C'est aussi cette idée d'une fausse pénurie qui permet à certains de craindre "la fin de l'eau gratuite". Pour preuve, en France,
une rumeur annonce l'arrivée de "l'obligation d'installer des compteurs d'eau sur les puits". En fait, cette mesure n'a rien de nouveau. Un particulier est tenu d'installer ce dispositif depuis 2006. Le Code de l'environnement dispose en effet que "les installations (...) permettant d'effectuer à des fins non domestiques des prélèvements en eau superficielle ou des déversements, ainsi que toute installation de pompage des eaux souterraines, doivent être pourvues des moyens de mesure ou d'évaluation appropriés". L'article précise ensuite que "lorsque le prélèvement d'eau est réalisé par pompage, la mesure est effectuée au moyen d'un compteur d'eau." 

C'est des anti-tout qui se reconvertissent pour garder de la visibilité

Serge Zaka, ingénieur agronome

Enfin, certains nient purement et simplement le phénomène. Après les alertes du mois dernier, ces rassuristes pensent qu'un "rééquilibrage naturel" va s'opérer, notamment grâce aux intempéries du mois de mai. Il n'y aurait donc aucune raison de s'inquiéter. Une idée reçue qui s'appuie sur une méconnaissance des phénomènes météorologiques et climatiques, comme l'écrit l'AFP. Le mois de mai étant habituellement "le mois le plus pluvieux du printemps, à l'échelle de la France", selon Méteo-France, les pluies actuelles n'ont rien de surprenant.

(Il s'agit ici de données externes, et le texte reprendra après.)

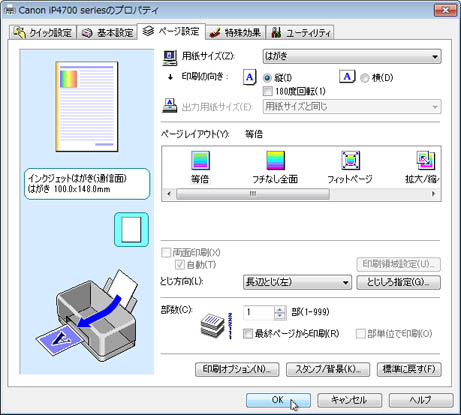The width and height of the screenshot is (461, 415).
Task: Switch to the クイック設定 tab
Action: click(x=43, y=33)
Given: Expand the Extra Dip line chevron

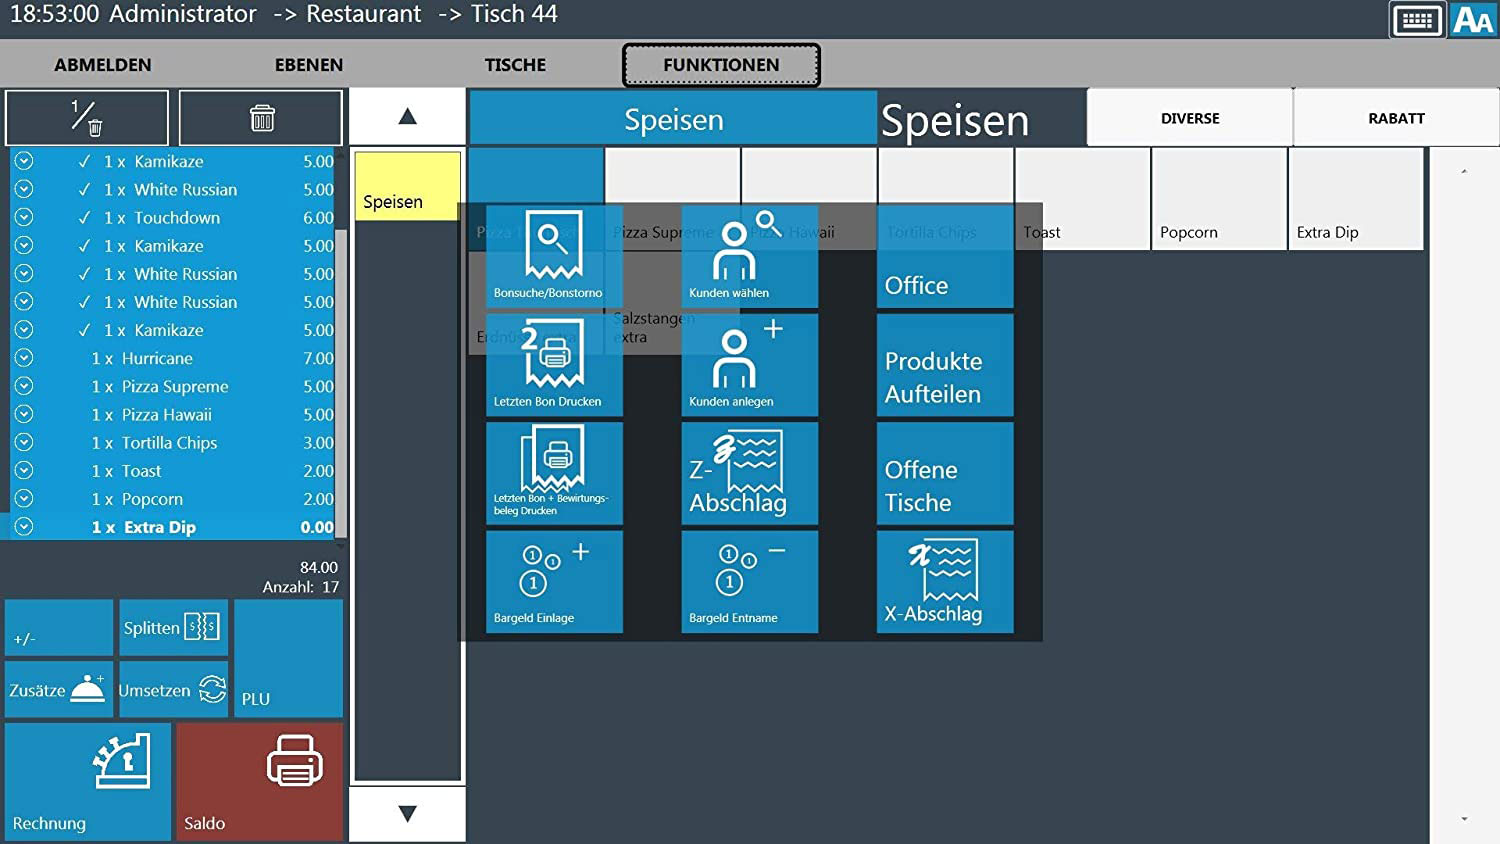Looking at the screenshot, I should point(24,527).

D'autant que si ces pluies "permettent d'humidifier les sols", elles ne "compensent pas complètement le déficit d'eau des nappes souterraines", explique l'AFP. Avec une "sécheresse météorologique préoccupante cet hiver", pour reprendre l'expression de l'agence officielle de la météorologie, "la pluie est faiblement tombée à travers le territoire" depuis le début d'année. "Sur la saison de recharge 2022-2023, la pluviométrie à l'échelle de la France présente un déficit de l'ordre de 10%." Résultat, selon le Bureau de recherches géologiques et minières (BRGM), chargé du suivi des niveaux des nappes phréatiques, début avril, "75% des niveaux des nappes phréatiques restent sous les normales mensuelles", contre "58% en mars 2022".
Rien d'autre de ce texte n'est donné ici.